■ TEXT PROVIDED:
**********

We will now create a code to create a new dataset with the variables: Sex, hoursperweek and two new variables: + nativecountry yes/no + Capital: it’s positive if there’s a gain in the capital and negative otherwise.
We then select the variables and create a new capitalloss variable equal to minus the previous capitalloss variable
> census_tbl1<-census_tbl%>%select(age,capitalgain,capitalloss,hoursperweek,nativecountry,sex)%>%mutate(capitalloss2=-capitalloss)
I remove then capitalloss variable
> census_tbl1<-census_tbl1%>%select(-capitalloss)
Let’s now reshape the data to get only one capitalgain variable
> library(tidyr)
> census_dt=as.data.frame(census_tbl1)
> census_dt<-gather(census_dt, variable, value, -c(age,hoursperweek,nativecountry,sex))
> census_dt%>%head
age hoursperweek nativecountry sex variable value
1 39 40 United-States Male capitalgain 2174
2 50 13 United-States Male capitalgain 0
3 38 40 United-States Male capitalgain 0
4 53 40 United-States Male capitalgain 0
5 28 40 Cuba Female capitalgain 0
6 37 40 United-States Female capitalgain 0
We nee now to recode the nativecountry variable: Either in USA (yes) or (no) if others.
> census_dt=census_dt%>%mutate(nativecountry2 = (nativecountry==" United-States"))
> census_dt=census_dt%>%select(-nativecountry)
> census_dt=census_dt%>%mutate(nativecountry2=as.factor(nativecountry2))
> census_dt%>%mutate(nativecountry=fct_recode(nativecountry2,"yes"="TRUE","no"="FALSE"))%>%head
age hoursperweek sex variable value nativecountry2 nativecountry
1 39 40 Male capitalgain 2174 TRUE yes
2 50 13 Male capitalgain 0 TRUE yes
3 38 40 Male capitalgain 0 TRUE yes
4 53 40 Male capitalgain 0 TRUE yes
5 28 40 Female capitalgain 0 FALSE no
6 37 40 Female capitalgain 0 TRUE yes
> census_dt<-census_dt%>%mutate(nativecountry=fct_recode(nativecountry2,"yes"="TRUE","no"="FALSE"))
> census_dt=census_dt%>%select(-nativecountry2)
> census_dt%>%head
age hoursperweek sex variable value nativecountry
1 39 40 Male capitalgain 2174 yes
2 50 13 Male capitalgain 0 yes
3 38 40 Male capitalgain 0 yes
4 53 40 Male capitalgain 0 yes
5 28 40 Female capitalgain 0 no
6 37 40 Female capitalgain 0 yes
and we will copy it into Spark environment
> census_tbl<-copy_to(sc,census_dt,"census_dt",overwrite = T)

**********

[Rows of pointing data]
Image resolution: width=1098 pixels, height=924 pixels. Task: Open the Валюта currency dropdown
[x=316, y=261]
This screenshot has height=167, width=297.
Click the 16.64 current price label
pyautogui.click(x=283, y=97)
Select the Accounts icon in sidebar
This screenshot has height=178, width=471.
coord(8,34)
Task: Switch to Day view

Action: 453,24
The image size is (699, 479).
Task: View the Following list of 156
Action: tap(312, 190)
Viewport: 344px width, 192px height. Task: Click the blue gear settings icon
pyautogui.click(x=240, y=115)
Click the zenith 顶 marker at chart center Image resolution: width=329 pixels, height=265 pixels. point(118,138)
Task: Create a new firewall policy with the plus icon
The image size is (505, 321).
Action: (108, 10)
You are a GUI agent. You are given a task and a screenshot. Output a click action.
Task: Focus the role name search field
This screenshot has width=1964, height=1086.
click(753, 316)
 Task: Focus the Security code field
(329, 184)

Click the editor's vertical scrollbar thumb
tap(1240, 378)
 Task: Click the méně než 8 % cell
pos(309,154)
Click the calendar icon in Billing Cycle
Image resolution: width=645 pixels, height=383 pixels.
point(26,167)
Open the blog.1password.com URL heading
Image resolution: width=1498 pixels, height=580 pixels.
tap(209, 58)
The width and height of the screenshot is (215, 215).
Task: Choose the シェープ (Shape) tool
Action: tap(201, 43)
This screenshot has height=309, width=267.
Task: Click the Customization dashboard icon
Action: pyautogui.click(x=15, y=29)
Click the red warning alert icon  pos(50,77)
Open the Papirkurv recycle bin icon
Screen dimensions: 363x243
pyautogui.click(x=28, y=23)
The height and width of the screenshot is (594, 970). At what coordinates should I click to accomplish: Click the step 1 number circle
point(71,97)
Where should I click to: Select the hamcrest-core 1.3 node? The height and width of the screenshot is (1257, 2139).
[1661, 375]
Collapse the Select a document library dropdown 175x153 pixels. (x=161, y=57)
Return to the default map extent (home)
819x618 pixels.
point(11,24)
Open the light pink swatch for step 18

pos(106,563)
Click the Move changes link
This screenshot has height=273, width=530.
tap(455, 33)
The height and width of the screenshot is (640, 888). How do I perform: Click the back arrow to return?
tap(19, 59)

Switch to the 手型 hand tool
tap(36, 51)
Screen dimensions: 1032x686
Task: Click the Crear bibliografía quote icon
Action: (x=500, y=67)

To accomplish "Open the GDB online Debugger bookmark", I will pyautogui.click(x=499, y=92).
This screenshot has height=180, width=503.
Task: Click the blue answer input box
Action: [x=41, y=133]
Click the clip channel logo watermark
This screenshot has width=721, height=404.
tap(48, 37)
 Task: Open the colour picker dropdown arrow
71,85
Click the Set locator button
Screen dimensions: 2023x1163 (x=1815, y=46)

**********

■ WHAT THE TASK REQUIRES:
In the census data tutorial:
(a) What is the new variable that equals minus capitalloss called?
(b) Which library is loaded before the data is reshaped?
(c) Under what name is the data copied into the Spark environment?

■ RESPONSE TO THIS TASK:
(a) capitalloss2
(b) tidyr
(c) census_dt